> _Task 1_: Reproduce the following passage on markets and trade tensions in 2019 word for word, in full.

> _Passage provided_:
By April things had turned around. US economic data, while mixed, was generally strong. Unemployment remained historically low, and wage inflation was positive. And then Trump said this:

Trump Tweets April 30

May was an interesting month in politics and markets. After four months of a resurgent bull market the breaks were put on in May following renewed concerns about the US and China and a trade war. By the end of May Trump was tweeting about using tariffs against Mexico to get results at the border. At this point markets had started to get nervous. The Dow Jones had shed about 2000 points, and the rumblings from Wall Street were getting pretty loud. Trump, who sees his popularity reflected in the value of the stock market, started to make noises that things were once again progressing with China and the tariff threat against Mexico was quickly put to bed. As is now typical in 2019, markets were assuaged by further tweets from the president, assuring that solutions had been found or that negotiations would begin again.

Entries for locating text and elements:
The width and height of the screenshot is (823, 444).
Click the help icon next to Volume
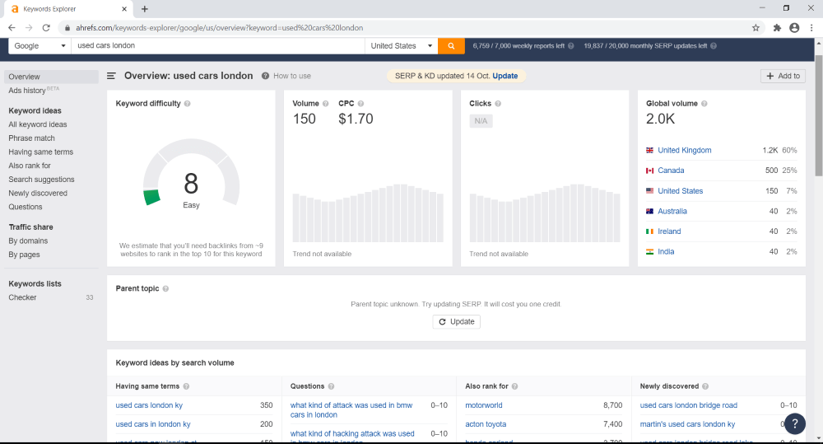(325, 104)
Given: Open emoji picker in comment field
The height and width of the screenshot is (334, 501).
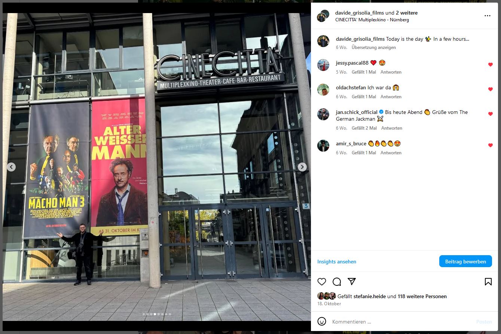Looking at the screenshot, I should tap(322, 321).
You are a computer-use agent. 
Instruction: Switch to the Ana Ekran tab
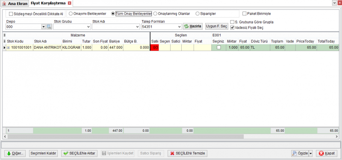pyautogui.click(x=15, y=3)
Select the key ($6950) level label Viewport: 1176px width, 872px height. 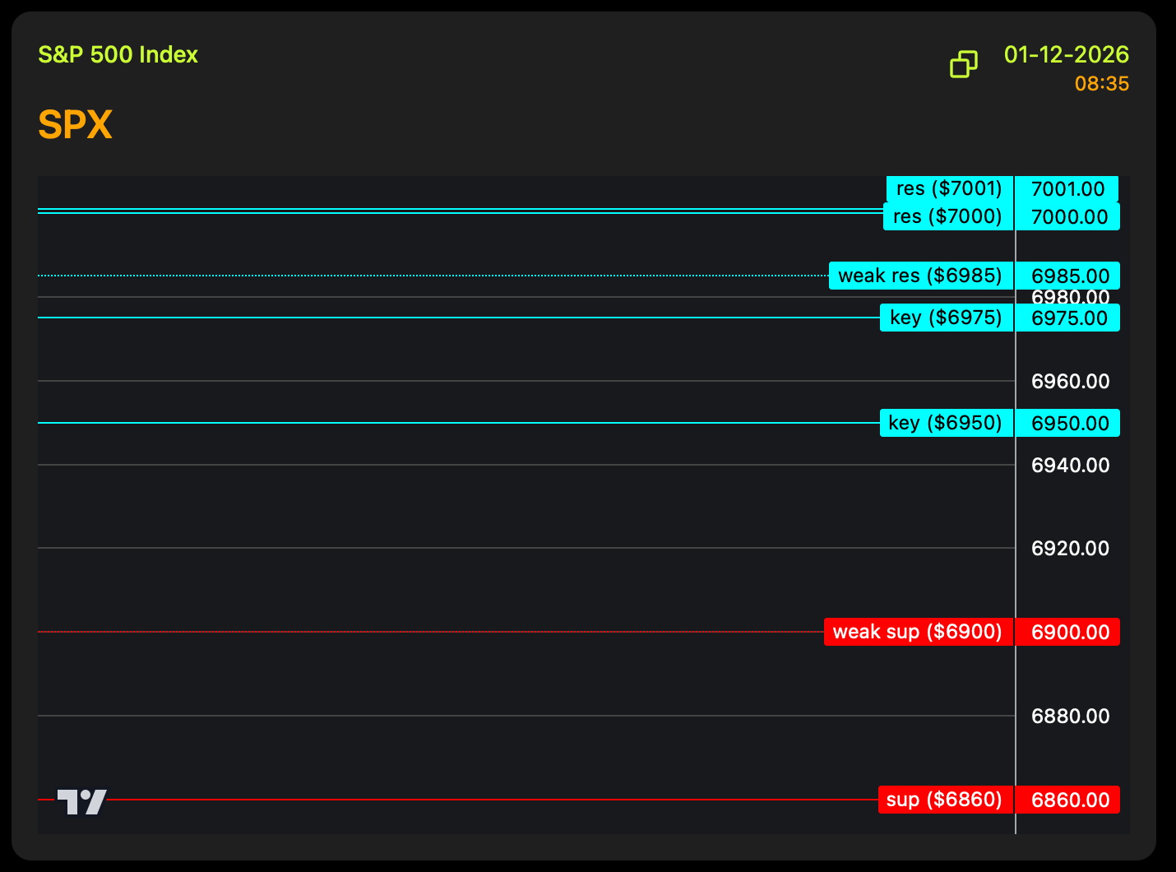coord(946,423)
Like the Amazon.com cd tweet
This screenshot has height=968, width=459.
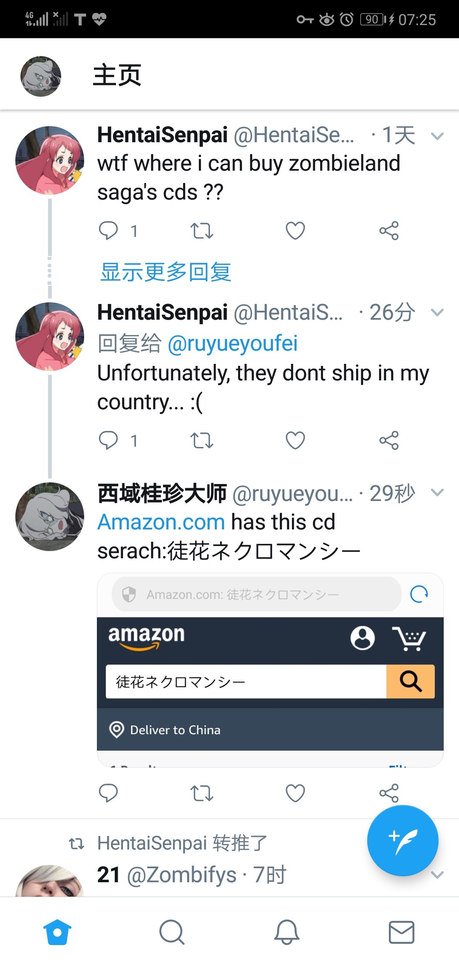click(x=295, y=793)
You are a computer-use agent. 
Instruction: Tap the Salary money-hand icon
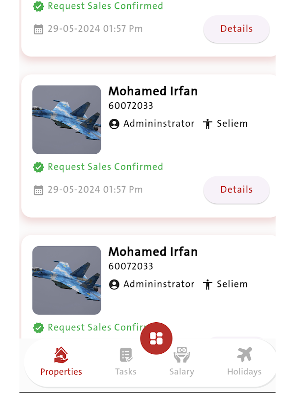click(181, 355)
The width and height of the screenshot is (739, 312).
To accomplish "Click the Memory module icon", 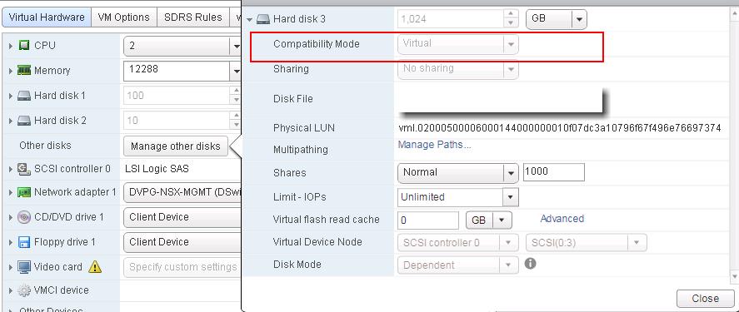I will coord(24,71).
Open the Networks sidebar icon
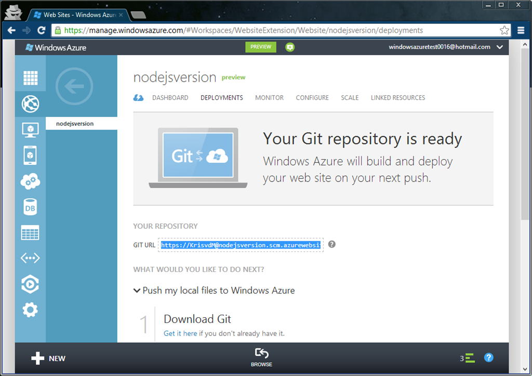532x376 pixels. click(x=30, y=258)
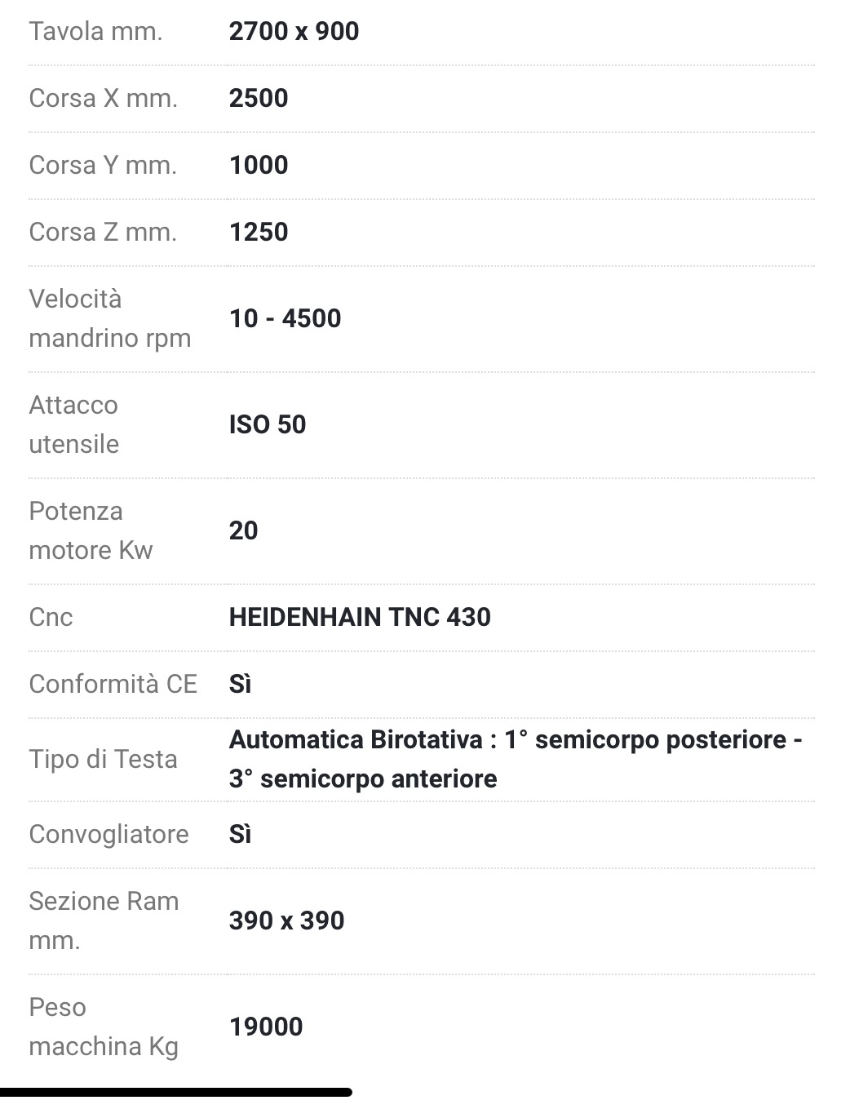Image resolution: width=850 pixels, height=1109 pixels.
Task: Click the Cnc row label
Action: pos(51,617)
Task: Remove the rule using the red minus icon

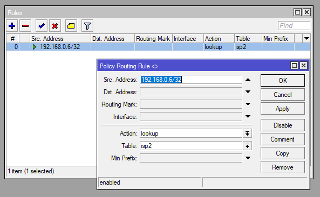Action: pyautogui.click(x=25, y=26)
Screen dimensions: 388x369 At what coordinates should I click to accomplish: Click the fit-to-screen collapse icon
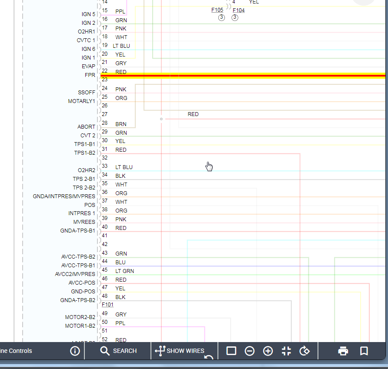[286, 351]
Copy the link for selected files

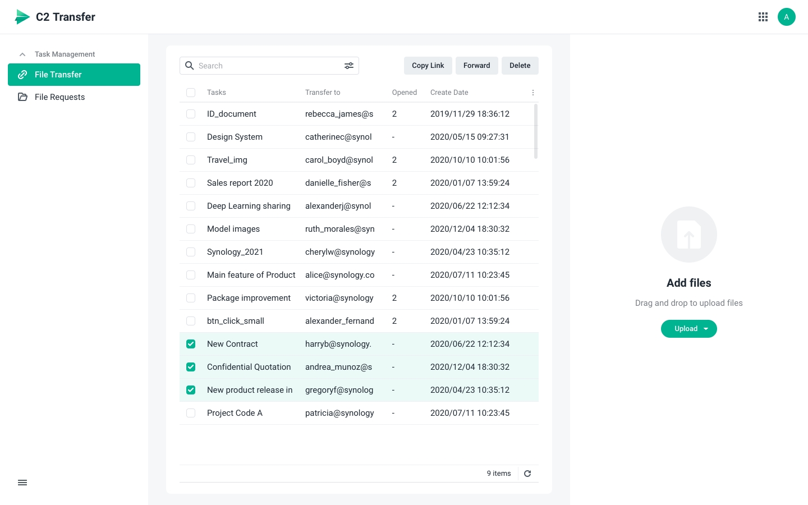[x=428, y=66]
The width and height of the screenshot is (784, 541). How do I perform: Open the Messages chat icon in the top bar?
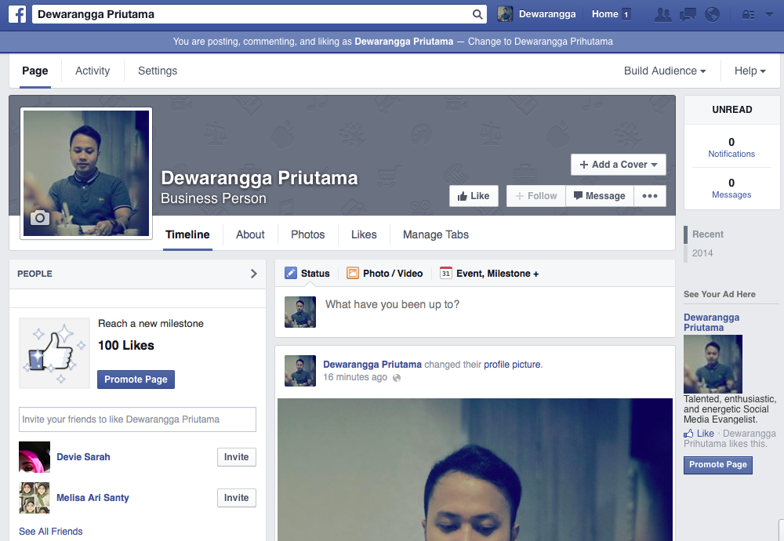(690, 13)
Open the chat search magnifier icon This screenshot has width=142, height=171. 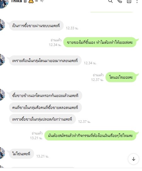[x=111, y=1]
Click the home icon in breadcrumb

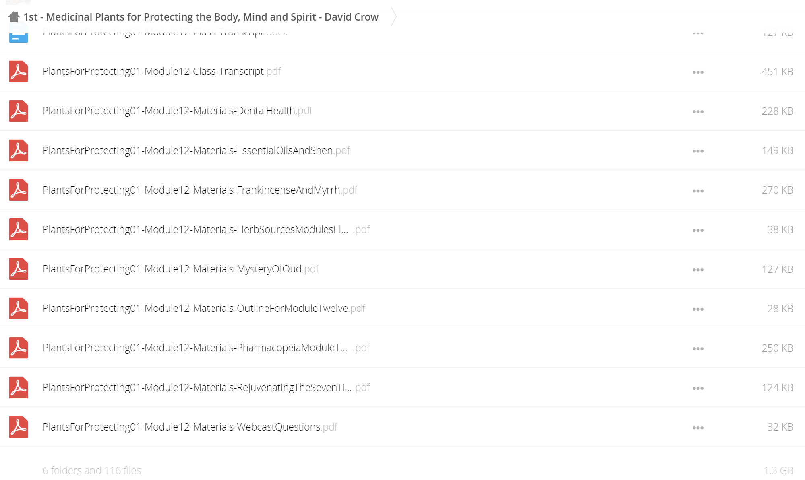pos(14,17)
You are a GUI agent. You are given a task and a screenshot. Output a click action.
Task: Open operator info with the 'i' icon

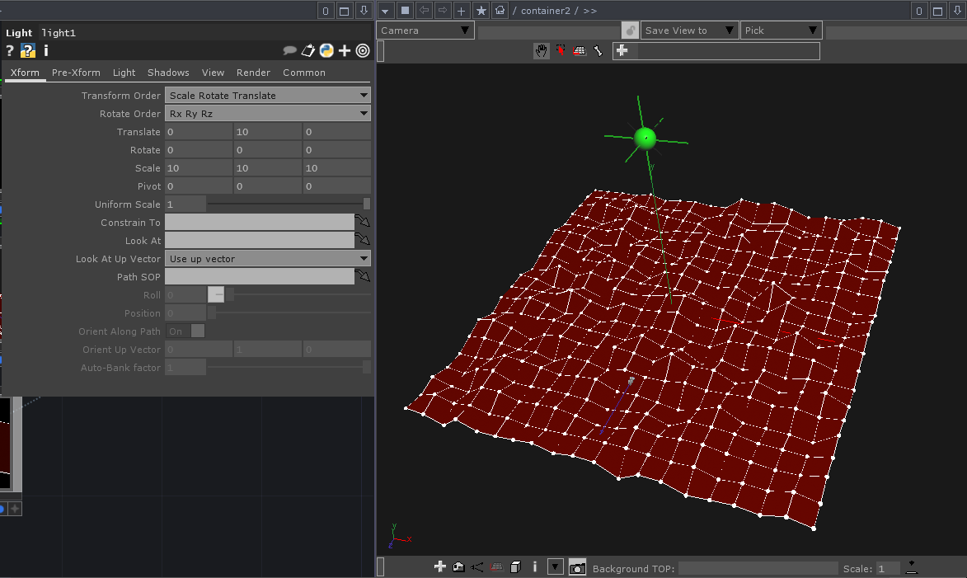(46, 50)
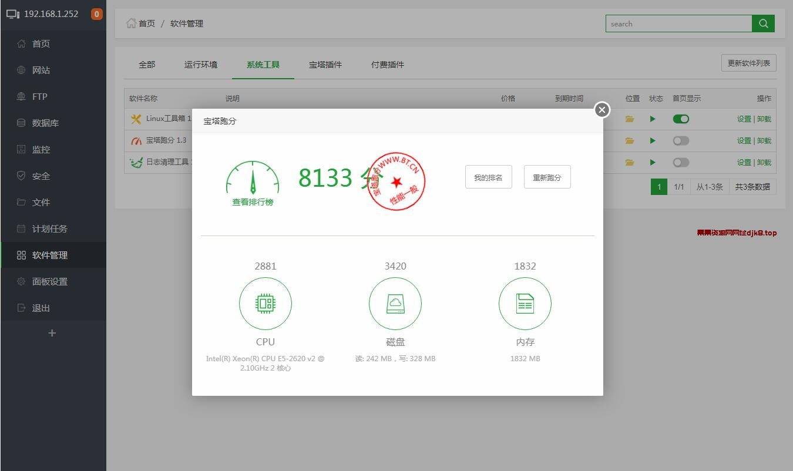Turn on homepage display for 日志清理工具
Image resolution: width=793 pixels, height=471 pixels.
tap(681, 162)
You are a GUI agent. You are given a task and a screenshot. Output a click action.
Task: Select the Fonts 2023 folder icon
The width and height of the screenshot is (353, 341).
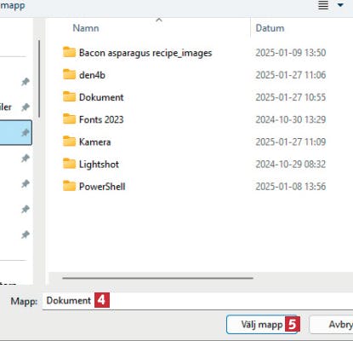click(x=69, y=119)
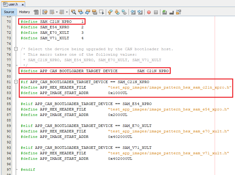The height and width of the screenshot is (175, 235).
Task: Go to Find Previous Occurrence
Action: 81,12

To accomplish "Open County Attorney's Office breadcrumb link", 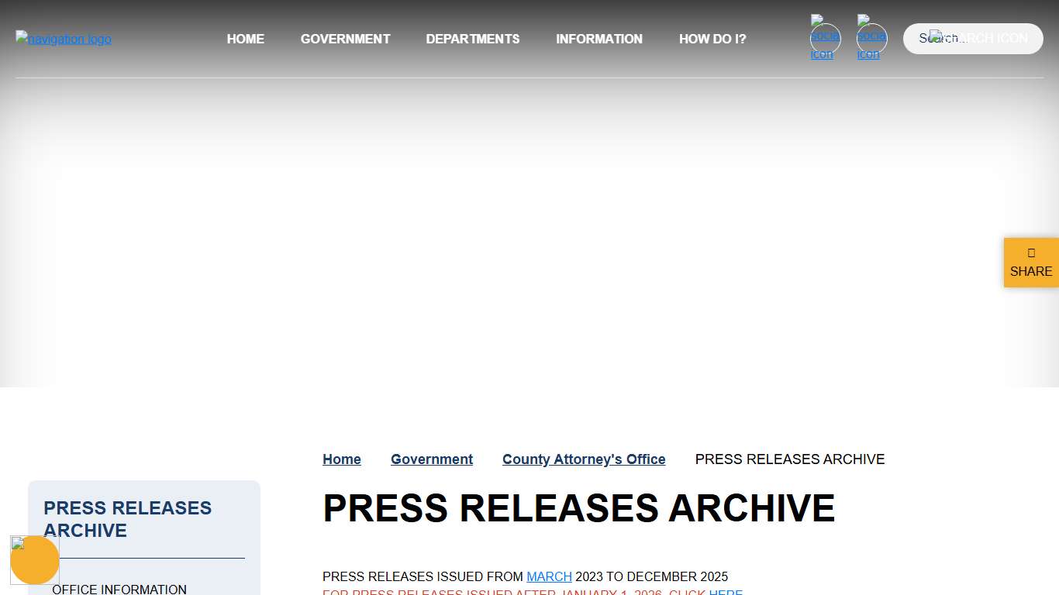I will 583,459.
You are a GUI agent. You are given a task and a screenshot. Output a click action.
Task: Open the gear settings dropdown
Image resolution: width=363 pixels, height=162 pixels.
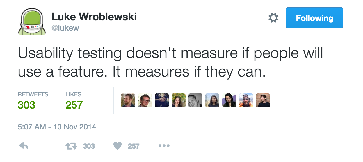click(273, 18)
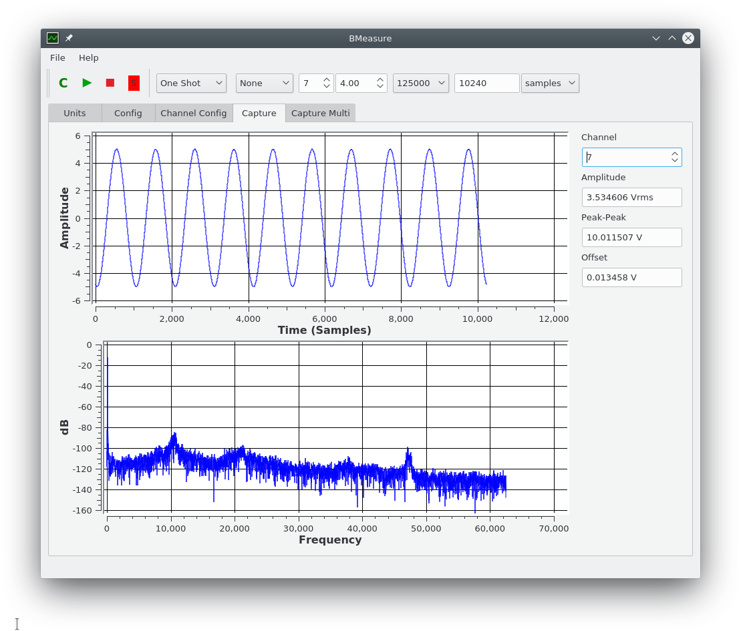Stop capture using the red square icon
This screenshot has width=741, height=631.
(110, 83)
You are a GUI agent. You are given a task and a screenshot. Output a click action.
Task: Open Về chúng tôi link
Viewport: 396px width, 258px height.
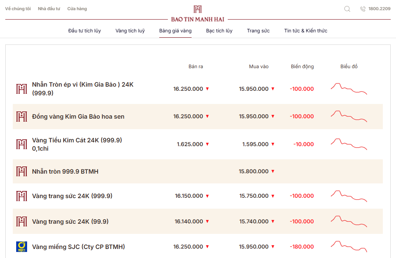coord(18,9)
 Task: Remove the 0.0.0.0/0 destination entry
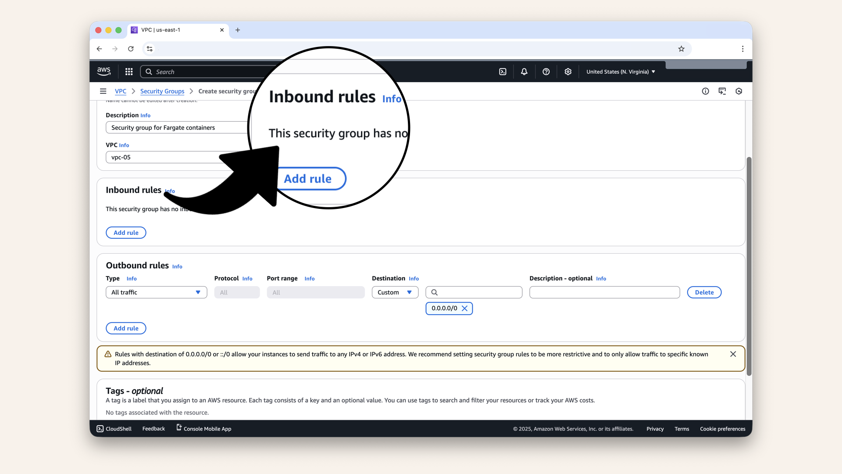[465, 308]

> _Task 2_: In the records, starting at the beginning and ending at the line containing "pyautogui.click(x=15, y=3)", replace "help icon" with "question mark icon" and change nothing else. Give only those lines, and leave the pictures out.

> _Task output 1_:
By April things had turned around. US economic data, while mixed, was generally strong. Unemployment remained historically low, and wage inflation was positive. And then Trump said this:

Trump Tweets April 30

May was an interesting month in politics and markets. After four months of a resurgent bull market the breaks were put on in May following renewed concerns about the US and China and a trade war. By the end of May Trump was tweeting about using tariffs against Mexico to get results at the border. At this point markets had started to get nervous. The Dow Jones had shed about 2000 points, and the rumblings from Wall Street were getting pretty loud. Trump, who sees his popularity reflected in the value of the stock market, started to make noises that things were once again progressing with China and the tariff threat against Mexico was quickly put to bed. As is now typical in 2019, markets were assuaged by further tweets from the president, assuring that solutions had been found or that negotiations would begin again.

> _Task output 2_:
The width and height of the screenshot is (823, 444).
Click the question mark icon next to Volume
(325, 104)
Given: Open emoji picker in comment field
The height and width of the screenshot is (334, 501).
Looking at the screenshot, I should tap(322, 321).
You are a computer-use agent. 
Instruction: Switch to the Ana Ekran tab
pyautogui.click(x=15, y=3)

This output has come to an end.